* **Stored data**

+---+

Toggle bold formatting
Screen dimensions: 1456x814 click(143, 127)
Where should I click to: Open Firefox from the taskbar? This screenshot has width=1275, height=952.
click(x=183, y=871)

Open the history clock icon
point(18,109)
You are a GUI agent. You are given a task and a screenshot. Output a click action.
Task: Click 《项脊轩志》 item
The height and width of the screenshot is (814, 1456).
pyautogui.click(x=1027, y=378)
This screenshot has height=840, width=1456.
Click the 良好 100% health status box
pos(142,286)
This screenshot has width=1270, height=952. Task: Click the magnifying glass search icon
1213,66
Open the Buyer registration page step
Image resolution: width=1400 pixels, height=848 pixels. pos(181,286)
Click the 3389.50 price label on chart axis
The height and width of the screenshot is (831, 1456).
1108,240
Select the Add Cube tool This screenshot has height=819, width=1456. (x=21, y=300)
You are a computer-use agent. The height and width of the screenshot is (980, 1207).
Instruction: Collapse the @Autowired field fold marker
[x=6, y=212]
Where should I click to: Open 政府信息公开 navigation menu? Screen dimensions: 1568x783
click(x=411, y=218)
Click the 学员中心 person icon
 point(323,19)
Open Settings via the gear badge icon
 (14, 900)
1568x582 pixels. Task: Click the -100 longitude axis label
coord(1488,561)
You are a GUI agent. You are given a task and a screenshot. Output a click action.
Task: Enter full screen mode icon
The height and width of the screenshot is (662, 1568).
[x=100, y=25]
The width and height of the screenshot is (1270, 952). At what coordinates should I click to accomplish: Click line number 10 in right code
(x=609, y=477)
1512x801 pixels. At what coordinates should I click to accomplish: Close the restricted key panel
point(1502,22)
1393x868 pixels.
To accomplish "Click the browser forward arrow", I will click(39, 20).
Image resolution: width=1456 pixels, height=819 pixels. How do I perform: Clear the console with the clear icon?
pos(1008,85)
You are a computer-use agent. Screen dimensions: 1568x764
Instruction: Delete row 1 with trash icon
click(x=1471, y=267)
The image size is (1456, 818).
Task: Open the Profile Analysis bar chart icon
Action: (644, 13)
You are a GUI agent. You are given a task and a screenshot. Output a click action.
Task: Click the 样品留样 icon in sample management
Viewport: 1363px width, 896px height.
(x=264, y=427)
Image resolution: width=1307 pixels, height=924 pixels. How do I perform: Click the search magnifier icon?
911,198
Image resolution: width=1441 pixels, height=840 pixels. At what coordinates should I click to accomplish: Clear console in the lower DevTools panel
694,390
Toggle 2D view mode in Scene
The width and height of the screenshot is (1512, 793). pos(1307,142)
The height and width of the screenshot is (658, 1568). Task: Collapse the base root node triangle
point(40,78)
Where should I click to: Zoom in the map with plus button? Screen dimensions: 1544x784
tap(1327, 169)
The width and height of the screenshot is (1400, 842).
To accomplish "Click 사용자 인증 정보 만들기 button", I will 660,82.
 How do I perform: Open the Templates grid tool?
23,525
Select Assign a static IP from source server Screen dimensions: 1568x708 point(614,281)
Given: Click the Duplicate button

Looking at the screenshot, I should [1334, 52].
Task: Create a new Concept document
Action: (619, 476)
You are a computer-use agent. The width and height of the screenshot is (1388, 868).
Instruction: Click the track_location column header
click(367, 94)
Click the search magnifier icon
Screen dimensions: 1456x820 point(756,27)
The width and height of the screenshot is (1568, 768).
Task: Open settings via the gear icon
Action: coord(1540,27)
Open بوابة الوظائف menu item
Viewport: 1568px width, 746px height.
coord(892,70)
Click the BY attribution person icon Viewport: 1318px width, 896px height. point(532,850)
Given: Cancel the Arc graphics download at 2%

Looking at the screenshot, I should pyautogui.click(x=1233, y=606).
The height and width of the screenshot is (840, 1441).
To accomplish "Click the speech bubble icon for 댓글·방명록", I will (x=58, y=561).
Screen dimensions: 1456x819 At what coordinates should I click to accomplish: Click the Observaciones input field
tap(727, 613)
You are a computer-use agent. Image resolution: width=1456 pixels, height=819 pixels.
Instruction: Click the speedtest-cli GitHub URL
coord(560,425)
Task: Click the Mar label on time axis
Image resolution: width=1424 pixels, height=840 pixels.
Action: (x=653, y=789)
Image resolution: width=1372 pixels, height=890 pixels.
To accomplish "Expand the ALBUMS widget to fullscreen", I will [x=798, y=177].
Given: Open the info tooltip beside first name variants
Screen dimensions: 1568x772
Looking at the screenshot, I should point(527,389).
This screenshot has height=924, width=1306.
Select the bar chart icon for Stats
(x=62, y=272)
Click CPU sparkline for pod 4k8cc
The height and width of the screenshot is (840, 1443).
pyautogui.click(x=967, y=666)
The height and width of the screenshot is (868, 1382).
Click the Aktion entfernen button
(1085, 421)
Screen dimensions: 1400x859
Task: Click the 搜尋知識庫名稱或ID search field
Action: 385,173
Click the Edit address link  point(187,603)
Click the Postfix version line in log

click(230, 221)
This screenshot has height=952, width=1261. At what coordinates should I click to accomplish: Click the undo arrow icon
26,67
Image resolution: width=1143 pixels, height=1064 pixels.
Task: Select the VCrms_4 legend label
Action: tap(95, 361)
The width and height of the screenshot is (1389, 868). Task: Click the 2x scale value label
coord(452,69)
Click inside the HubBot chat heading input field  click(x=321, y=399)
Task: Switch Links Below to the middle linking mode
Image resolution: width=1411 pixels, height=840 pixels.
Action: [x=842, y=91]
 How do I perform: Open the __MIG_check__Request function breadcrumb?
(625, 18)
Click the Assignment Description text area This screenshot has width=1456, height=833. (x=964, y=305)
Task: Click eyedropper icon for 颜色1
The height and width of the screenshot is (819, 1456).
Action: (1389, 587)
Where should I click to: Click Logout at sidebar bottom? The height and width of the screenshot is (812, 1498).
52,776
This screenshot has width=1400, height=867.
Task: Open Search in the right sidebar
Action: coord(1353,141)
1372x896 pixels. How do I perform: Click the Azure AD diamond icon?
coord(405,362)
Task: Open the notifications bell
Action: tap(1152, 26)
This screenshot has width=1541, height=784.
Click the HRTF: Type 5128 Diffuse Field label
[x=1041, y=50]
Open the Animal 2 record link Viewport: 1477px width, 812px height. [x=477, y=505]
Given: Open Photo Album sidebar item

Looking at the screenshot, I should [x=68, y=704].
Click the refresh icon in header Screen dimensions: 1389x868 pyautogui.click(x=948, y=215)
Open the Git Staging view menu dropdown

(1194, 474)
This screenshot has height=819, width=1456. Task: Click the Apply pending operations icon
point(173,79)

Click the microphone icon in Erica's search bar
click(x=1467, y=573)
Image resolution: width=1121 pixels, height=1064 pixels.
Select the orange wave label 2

+---+

* **WORK ORDER**
Reproduce the records above exactly. Leave nothing out.

* **SOLUTION TO THIS PROBLEM**
Toggle bold formatting
Screen dimensions: 1456x814 click(143, 127)
Where should I click to: Open Firefox from the taskbar? This screenshot has width=1275, height=952.
click(x=183, y=871)

Open the history clock icon
point(18,109)
You are a GUI agent. You are given a task and a screenshot. Output a click action.
Task: Click 《项脊轩志》 item
The height and width of the screenshot is (814, 1456).
pyautogui.click(x=1027, y=378)
This screenshot has height=840, width=1456.
Click the 良好 100% health status box
pos(142,286)
This screenshot has width=1270, height=952. Task: Click the magnifying glass search icon
1213,66
Open the Buyer registration page step
Image resolution: width=1400 pixels, height=848 pixels. pos(181,286)
Click the 3389.50 price label on chart axis
The height and width of the screenshot is (831, 1456).
1108,240
Select the Add Cube tool This screenshot has height=819, width=1456. (x=21, y=300)
You are a computer-use agent. The height and width of the screenshot is (980, 1207).
Instruction: Collapse the @Autowired field fold marker
[x=6, y=212]
Where should I click to: Open 政府信息公开 navigation menu? Screen dimensions: 1568x783
click(x=411, y=218)
Click the 学员中心 person icon
 point(323,19)
Open Settings via the gear badge icon
 (14, 900)
1568x582 pixels. Task: Click the -100 longitude axis label
coord(1488,561)
You are a GUI agent. You are given a task and a screenshot. Output a click action.
Task: Enter full screen mode icon
The height and width of the screenshot is (662, 1568).
[x=100, y=25]
The width and height of the screenshot is (1270, 952). At what coordinates should I click to accomplish: Click line number 10 in right code
(x=609, y=477)
1512x801 pixels. At what coordinates should I click to accomplish: Close the restricted key panel
point(1502,22)
1393x868 pixels.
To accomplish "Click the browser forward arrow", I will click(39, 20).
Image resolution: width=1456 pixels, height=819 pixels. How do I perform: Clear the console with the clear icon?
pos(1008,85)
You are a computer-use agent. Screen dimensions: 1568x764
Instruction: Delete row 1 with trash icon
click(x=1471, y=267)
The image size is (1456, 818).
Task: Open the Profile Analysis bar chart icon
Action: (644, 13)
You are a GUI agent. You are given a task and a screenshot. Output a click action.
Task: Click the 样品留样 icon in sample management
Viewport: 1363px width, 896px height.
(x=264, y=427)
Image resolution: width=1307 pixels, height=924 pixels. How do I perform: Click the search magnifier icon?
911,198
Image resolution: width=1441 pixels, height=840 pixels. At what coordinates should I click to accomplish: Clear console in the lower DevTools panel
694,390
Toggle 2D view mode in Scene
The width and height of the screenshot is (1512, 793). pos(1307,142)
The height and width of the screenshot is (658, 1568). Task: Collapse the base root node triangle
point(40,78)
Where should I click to: Zoom in the map with plus button? Screen dimensions: 1544x784
tap(1327, 169)
The width and height of the screenshot is (1400, 842).
To accomplish "Click 사용자 인증 정보 만들기 button", I will 660,82.
 How do I perform: Open the Templates grid tool?
23,525
Select Assign a static IP from source server Screen dimensions: 1568x708 point(614,281)
Given: Click the Duplicate button

Looking at the screenshot, I should [1334, 52].
Task: Create a new Concept document
Action: (619, 476)
You are a computer-use agent. The width and height of the screenshot is (1388, 868).
Instruction: Click the track_location column header
click(367, 94)
Click the search magnifier icon
Screen dimensions: 1456x820 point(756,27)
The width and height of the screenshot is (1568, 768).
Task: Open settings via the gear icon
Action: coord(1540,27)
Open بوابة الوظائف menu item
Viewport: 1568px width, 746px height.
coord(892,70)
Click the BY attribution person icon Viewport: 1318px width, 896px height. point(532,850)
Given: Cancel the Arc graphics download at 2%

Looking at the screenshot, I should pyautogui.click(x=1233, y=606).
The height and width of the screenshot is (840, 1441).
To accomplish "Click the speech bubble icon for 댓글·방명록", I will (x=58, y=561).
Screen dimensions: 1456x819 At what coordinates should I click to accomplish: Click the Observaciones input field
tap(727, 613)
You are a computer-use agent. Image resolution: width=1456 pixels, height=819 pixels.
Instruction: Click the speedtest-cli GitHub URL
coord(560,425)
Task: Click the Mar label on time axis
Image resolution: width=1424 pixels, height=840 pixels.
Action: (x=653, y=789)
Image resolution: width=1372 pixels, height=890 pixels.
To accomplish "Expand the ALBUMS widget to fullscreen", I will [x=798, y=177].
Given: Open the info tooltip beside first name variants
Screen dimensions: 1568x772
Looking at the screenshot, I should point(527,389).
This screenshot has height=924, width=1306.
Select the bar chart icon for Stats
(x=62, y=272)
Click CPU sparkline for pod 4k8cc
The height and width of the screenshot is (840, 1443).
pyautogui.click(x=967, y=666)
The height and width of the screenshot is (868, 1382).
Click the Aktion entfernen button
(1085, 421)
Screen dimensions: 1400x859
Task: Click the 搜尋知識庫名稱或ID search field
Action: 385,173
Click the Edit address link  point(187,603)
Click the Postfix version line in log

click(230, 221)
This screenshot has height=952, width=1261. At what coordinates should I click to accomplish: Click the undo arrow icon
26,67
Image resolution: width=1143 pixels, height=1064 pixels.
Task: Select the VCrms_4 legend label
Action: tap(95, 361)
The width and height of the screenshot is (1389, 868). Task: Click the 2x scale value label
coord(452,69)
Click inside the HubBot chat heading input field  click(x=321, y=399)
Task: Switch Links Below to the middle linking mode
Image resolution: width=1411 pixels, height=840 pixels.
Action: [x=842, y=91]
 How do I perform: Open the __MIG_check__Request function breadcrumb?
(625, 18)
Click the Assignment Description text area This screenshot has width=1456, height=833. (x=964, y=305)
Task: Click eyedropper icon for 颜色1
The height and width of the screenshot is (819, 1456).
Action: (1389, 587)
Where should I click to: Click Logout at sidebar bottom? The height and width of the screenshot is (812, 1498).
52,776
This screenshot has width=1400, height=867.
Task: Open Search in the right sidebar
Action: coord(1353,141)
1372x896 pixels. How do I perform: Click the Azure AD diamond icon?
coord(405,362)
Task: Open the notifications bell
Action: tap(1152, 26)
This screenshot has width=1541, height=784.
Click the HRTF: Type 5128 Diffuse Field label
[x=1041, y=50]
Open the Animal 2 record link Viewport: 1477px width, 812px height. [x=477, y=505]
Given: Open Photo Album sidebar item

Looking at the screenshot, I should [x=68, y=704].
Click the refresh icon in header Screen dimensions: 1389x868 pyautogui.click(x=948, y=215)
Open the Git Staging view menu dropdown

(1194, 474)
This screenshot has height=819, width=1456. Task: Click the Apply pending operations icon
point(173,79)

Click the microphone icon in Erica's search bar
click(x=1467, y=573)
Image resolution: width=1121 pixels, height=1064 pixels.
Select the orange wave label 2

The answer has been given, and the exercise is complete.